By DNAinfo Staff on February 1, 2011 11:25am

By Jill Colvin

DNAinfo Reporter/Producer

MIDTOWN — Korean food is about much more than BBQ.

That’s the message from Kelly Choi, the former host of 'Top Chef Masters' and a long-time foodie, as she eagerly awaits the Lunar New Year.

Choi prepared for the traditional holiday celebration, which kicks off on Thursday, with a smorgasbord of Korea's favorite traditional New Year’s dishes courtesy of Bann, a Zagat-rated Korean fusion restaurant in Midtown West.

Like a traditional American Thanksgiving, Choi said that New Year's in Korea revolves around one thing: what’s on the table.

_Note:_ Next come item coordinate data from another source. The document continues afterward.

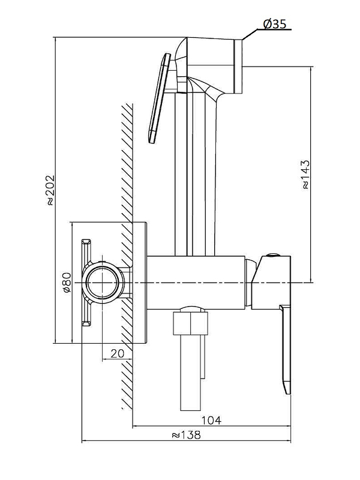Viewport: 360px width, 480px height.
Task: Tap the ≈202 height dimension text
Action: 50,190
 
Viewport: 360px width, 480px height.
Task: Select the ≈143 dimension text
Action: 304,174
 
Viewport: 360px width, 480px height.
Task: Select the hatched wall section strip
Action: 126,252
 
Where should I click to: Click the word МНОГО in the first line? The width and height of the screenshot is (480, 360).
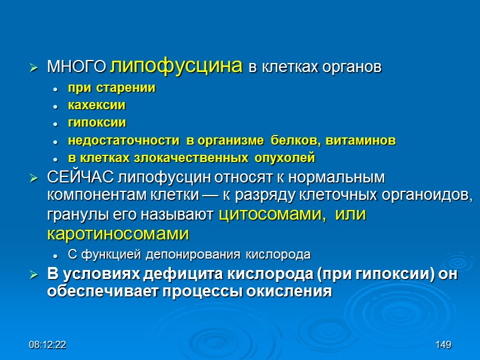point(77,67)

"Everything is about food in Korean culture," said Choi, as waiters delivered bowls of steaming soup and colorful plates of noodles.

The most important dish on a Korean New Year’s table, Choi said, is Tteokguk, a savory soup made with beef broth simmered with garlic, scallions and sliced, unsweetened white rice cakes with the texture of dumplings.

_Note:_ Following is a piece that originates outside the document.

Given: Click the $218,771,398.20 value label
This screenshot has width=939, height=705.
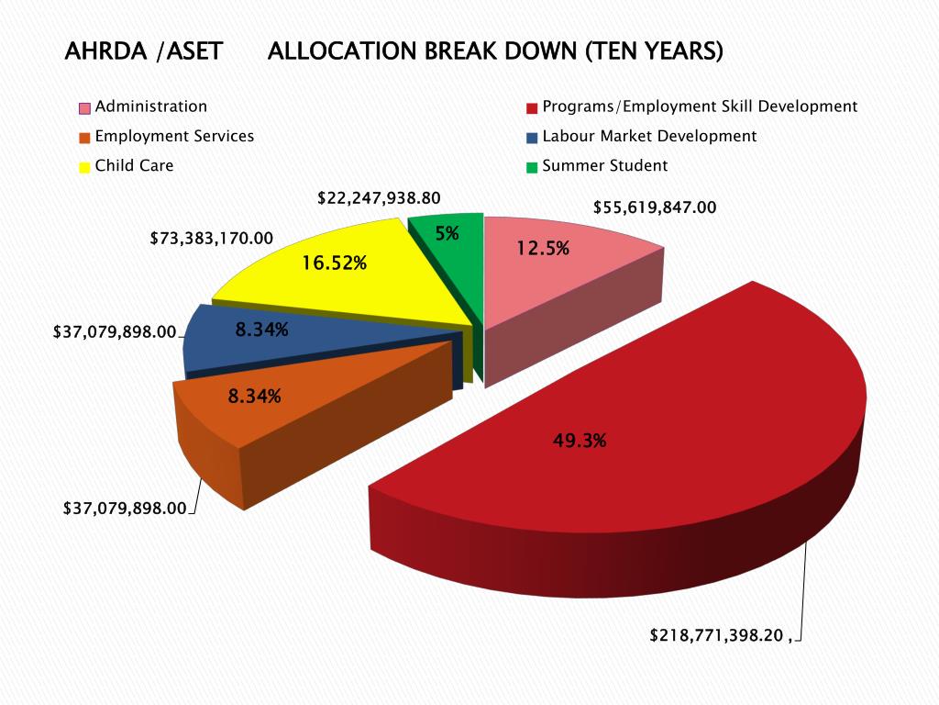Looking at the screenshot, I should (x=719, y=634).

As part of the tradition, Koreans must eat the dish in order to get a year older — so everyone gains a year together on that day, Choi said.

Next comes Japchae, a traditional noodle dish made with clear, sweet potato starch noodles and colorful vegetables of every type that is also popular all year-long.

Then comes the meat dish, a fall-off-the bone plate of short ribs served in a sweet garlic, sugar and soy sauce, and brimming with bright orange butternut squash.

"It’s like big, hunky meat," said Choi, was born in Seoul and worked at her parents' supermarket, stocking shelves, marking prices and slicing bologna.

The main dishes are traditionally served with a selection of popular sides, including Kimchi, made of fermented, spicy cabbage; the three-colored vegetable dish Namul, made from balloon flower roots; bracken and green leafy spinach; and fish, zucchini and mushroom fritters.

A traditional table would also be brimming with seasonal fruits, including juicy Fuji apples, pears, chestnuts, jujubes, persimmons, and multicolored rice cakes stained pink and green stuffed with mung beans and black sesame seeds, Choi said.

Choi said that unlike the traditional American New Year, where partygoers ring in midnight on January 1st in a drunken daze, for Koreans, New Year’s is all about family.

"It’s very much about being together," said Choi, who typically travels to Ft. Lee, New Jersey to be with her family early the morning to begin the celebration, which can last as long as three days.

The festivities typically ends with the traditional Korean New Year’s greeting: "Lots of luck, lots of blessings for the New Year."